College is a time of tremendous academic and personal growth. High school students have been preparing for the increased academic rigors for years. Likewise, college admission professionals invest significant time and data-driven research into understanding which students they believe will be successful at their institution. They wade through transcripts, test scores, and other indicators of success and match the student’s abilities with the rigor of their programs. Additionally, they often review the financial resources of the student’s family to determine whether the resources are in place for a student to reasonably afford the annual cost. While colleges do their best to ensure the success of the admitted students, “personal resources” is a critical component that is hard for the college to gauge. Some refer to this set of skills as executive function abilities, or life skills, or maturity. Regardless of the label, there is no doubt that these skills are a significant factor in college success and that they are developed over time, with practice.
Entering college as a freshman often involves living away from home for the first time, making new friends, and navigating transportation around a new city (not to mention campus). In addition to classwork, part-time employment, activities/club membership, sports practices, etc. will all compete for time. First-year courses in any major are foundational, rigorous, and what some refer to as “weed-out courses”. It is not uncommon for students to need to achieve a certain level of mastery in these initial courses to continue in the desired major.
Real growth only occurs with difficulty and sometimes bumps along the way. Some bumps are necessary for growth, but sometimes the challenges can be too much, too fast, and overwhelm new college students. Students and caregivers can ease the process for students and increase the likelihood of success by scaling up to the challenges over time, and certainly by focusing on these personal management skills well before college drop off.
Parents and students should be thoughtful about preparing for student success during high school. Helping students develop the experiences to manage the small life tasks easily so they have the bandwidth to succeed in college as they manage classroom, social and professional expectations.
Seemingly small tasks that are unfamiliar can overwhelm new college students. Before leaving home, a student should have in place: bank accounts (and how to transfer funds), use of Venmo or other payment mechanisms, credit cards (and have mastered the on-time payment of bills), laundry skills, and ways to access (or find) healthcare. Students also need to be able to recognize when they are low on toiletries and be able to order via Amazon, Target, etc. as needed (or arrange for a trip to the store with a list).
Students need to practice meeting their own needs for self-care such as making sure they are getting adequate sleep, eating healthy meals, and carving out time for relaxation and exercise. Healthy students are usually the highest performers.
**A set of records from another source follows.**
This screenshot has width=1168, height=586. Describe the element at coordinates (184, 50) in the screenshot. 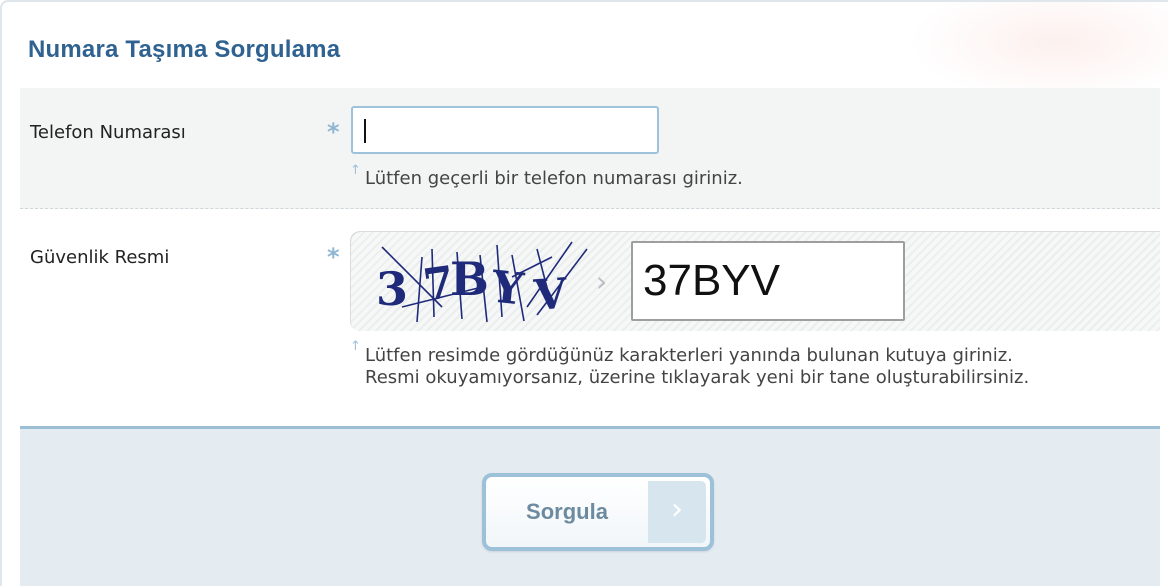

I see `page-title: Numara Taşıma Sorgulama` at that location.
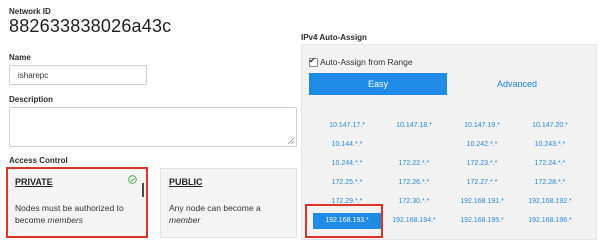 The image size is (600, 241). I want to click on range-option: 172.28.*.*, so click(550, 183).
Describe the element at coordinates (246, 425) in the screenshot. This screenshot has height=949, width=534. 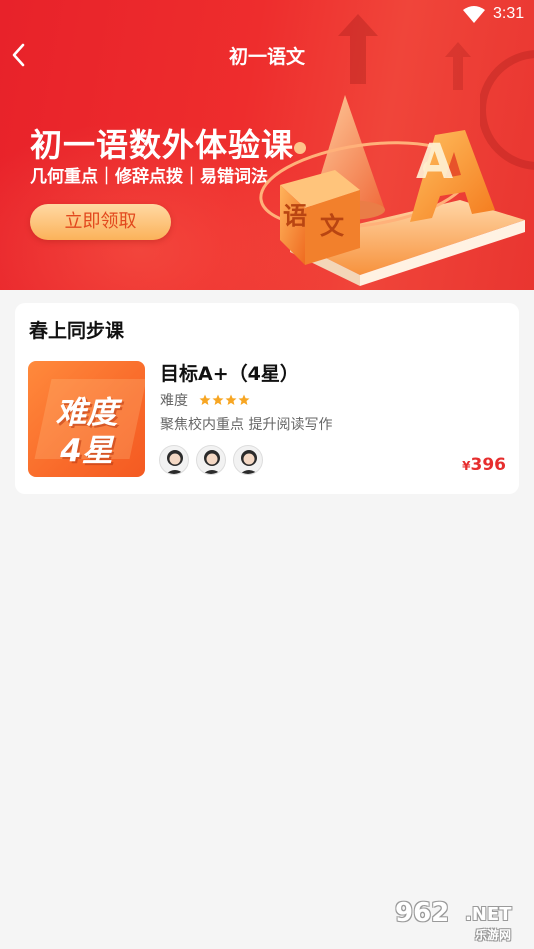
I see `course-description: 聚焦校内重点 提升阅读写作` at that location.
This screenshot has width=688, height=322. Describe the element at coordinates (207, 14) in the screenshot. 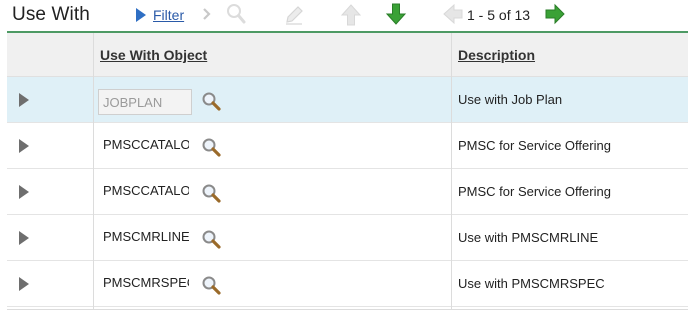

I see `chevron-right-icon` at that location.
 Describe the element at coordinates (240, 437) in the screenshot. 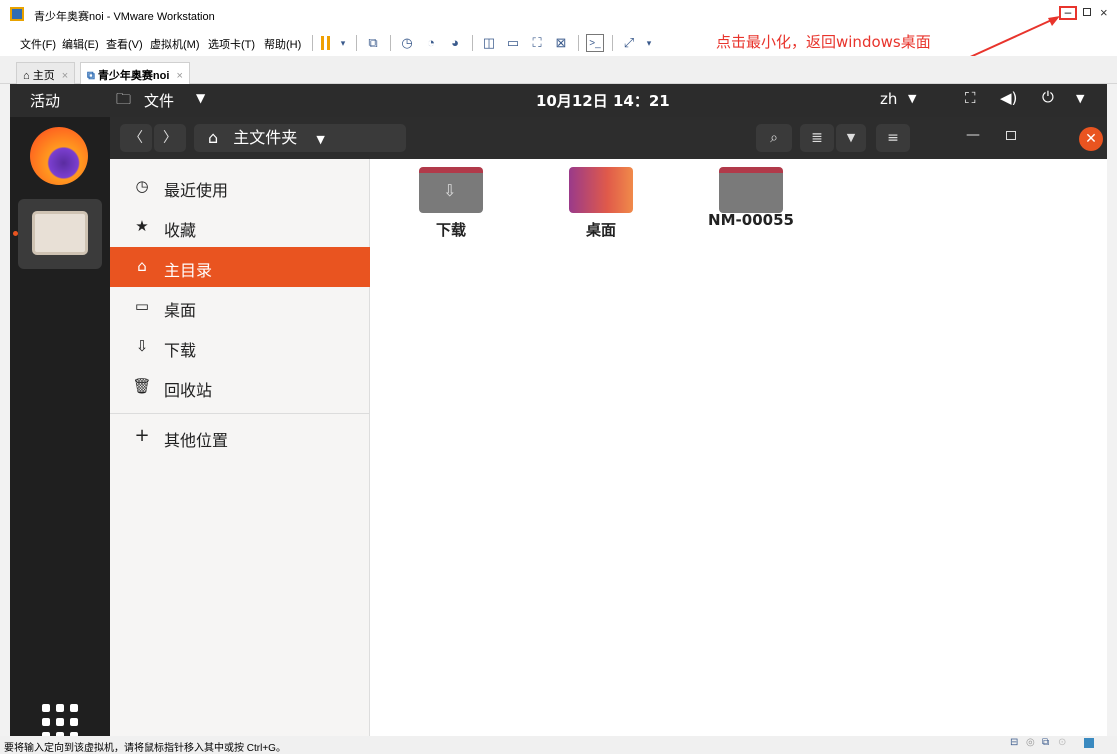

I see `sidebar-item-other-locations: + 其他位置` at that location.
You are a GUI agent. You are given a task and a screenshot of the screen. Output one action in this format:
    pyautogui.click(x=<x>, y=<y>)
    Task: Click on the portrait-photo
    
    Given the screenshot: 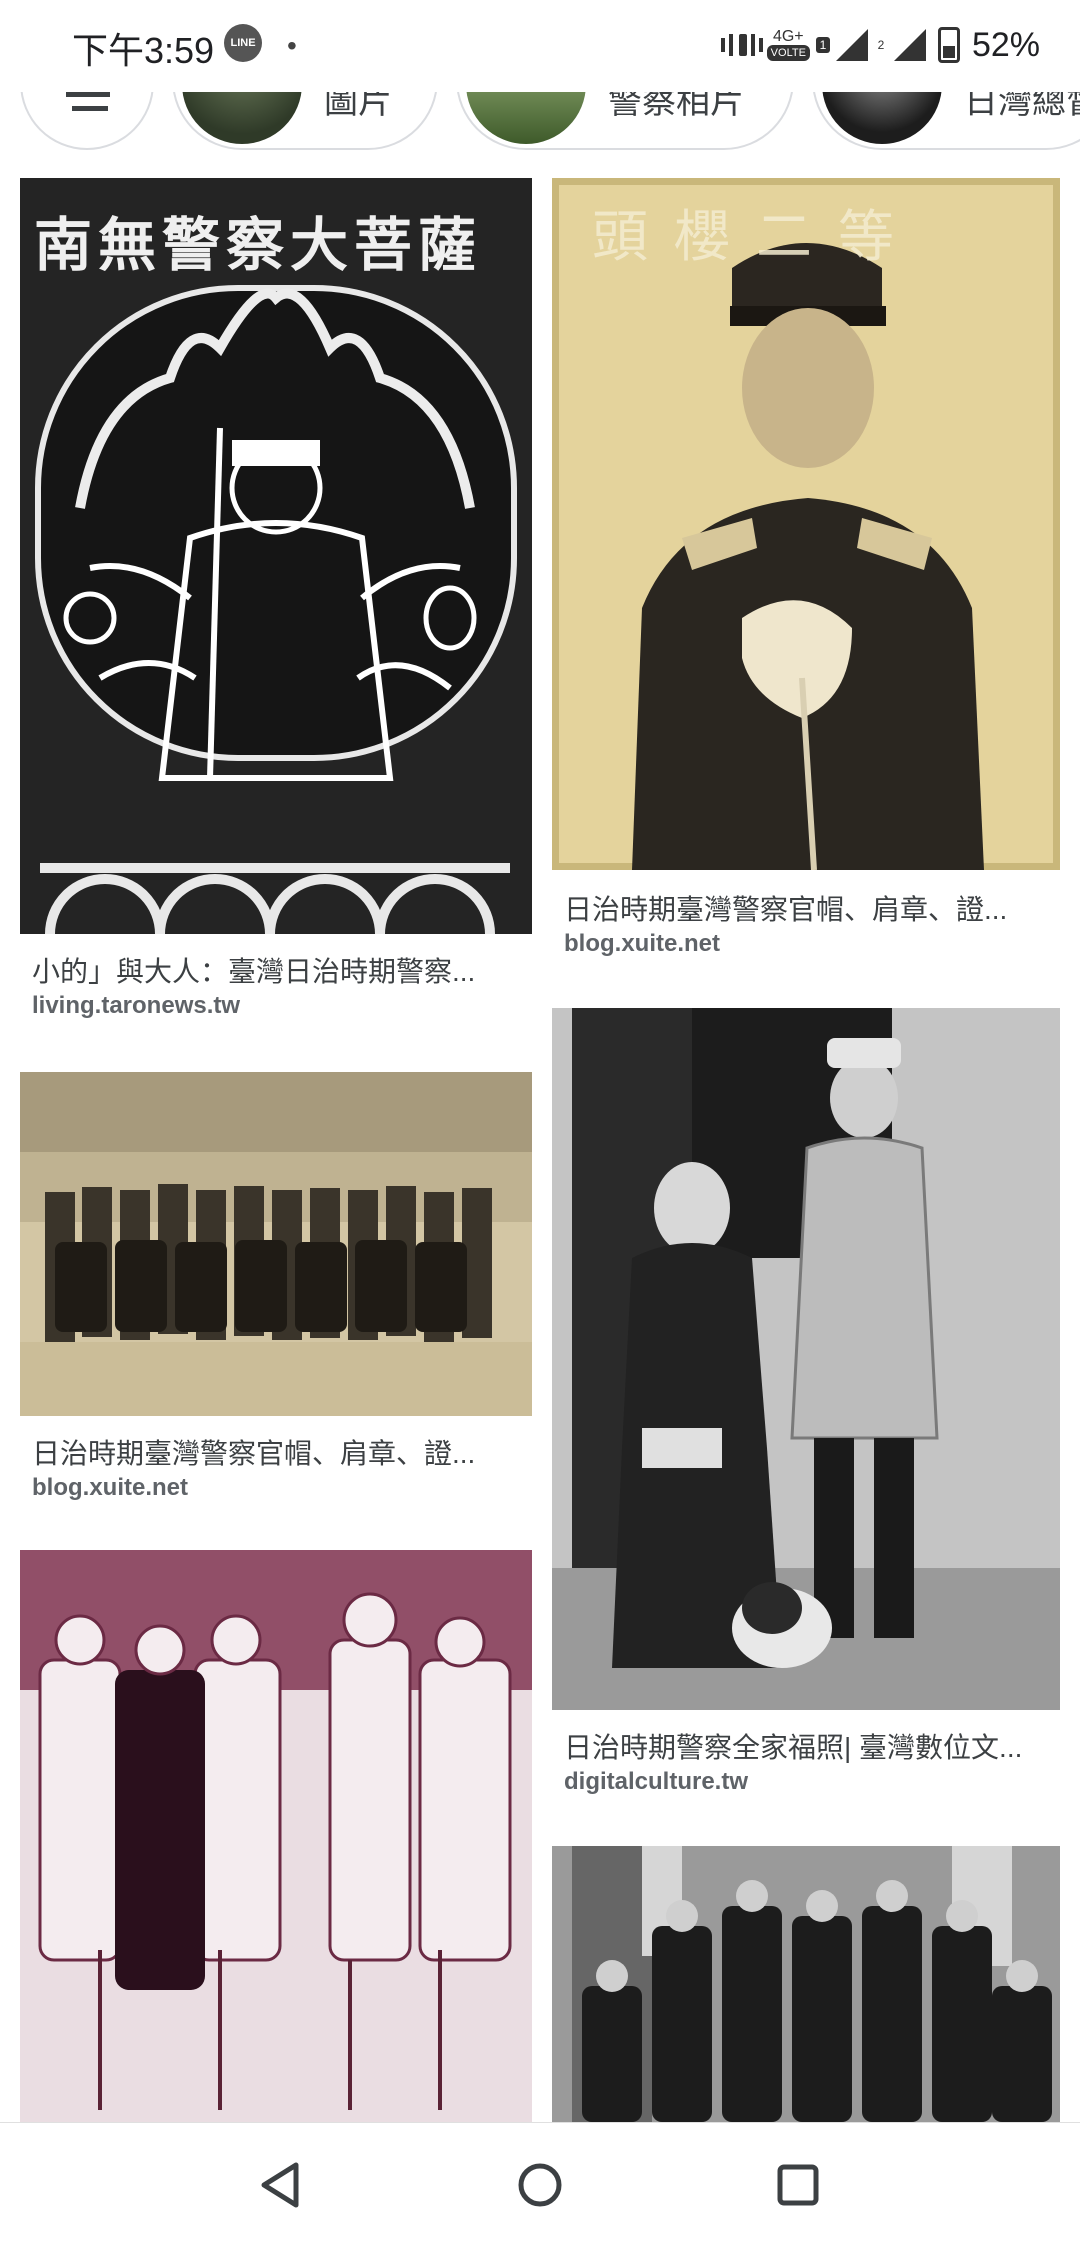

It is imperative that students know when it is time to ask for help. Top students are comfortable reaching out to professors, writing centers, and mental health professionals.
Disparities exist in the way teens manage their time. While some teens have managed their own schedule for years, other students have parents who have managed the family schedule. I suggest working through scheduling fails in high school when the stakes are lower. Parents can help kids with developing and managing a calendar effectively, such as Google, Outlook, etc. Students should know how to block off time for important tasks, set schedules, work reminders, and be able to use folders and other organization tools.
Students should be using an alarm or alternative method to wake up and begin their responsibilities on time. Hint: Required freshman classes are often scheduled early in the morning.
Students must learn to estimate how long tasks will take to complete and become adept at blocking off sufficient time to do their best work.
Students are expected to be proficient in using email, knowing how to write a request, and when to copy someone. Students are not often on the receiving end of these emails, so some practice is needed. Setting up and confirming appointments with teachers, employers, etc. will go a long way when communicating with advisors, professors, or potential employers while in college.
Savvy students are adept at making friends, pulling together study groups, or finding rides from a “friend with a car”. Students with little experience initiating small talk, introducing themselves to strangers, or initiating friendships may want to consider looking for tips online or reading books, such as How to Talk to Anyone by Leil Lowndes.
Developing connections is a big part of the college process. It is important to maintain connections with parents, siblings, former professors, former co-workers, and friends from home. Having and updating LinkedIn is a given. Additionally, schedule time periodically to check in with your contacts to keep those connections fresh!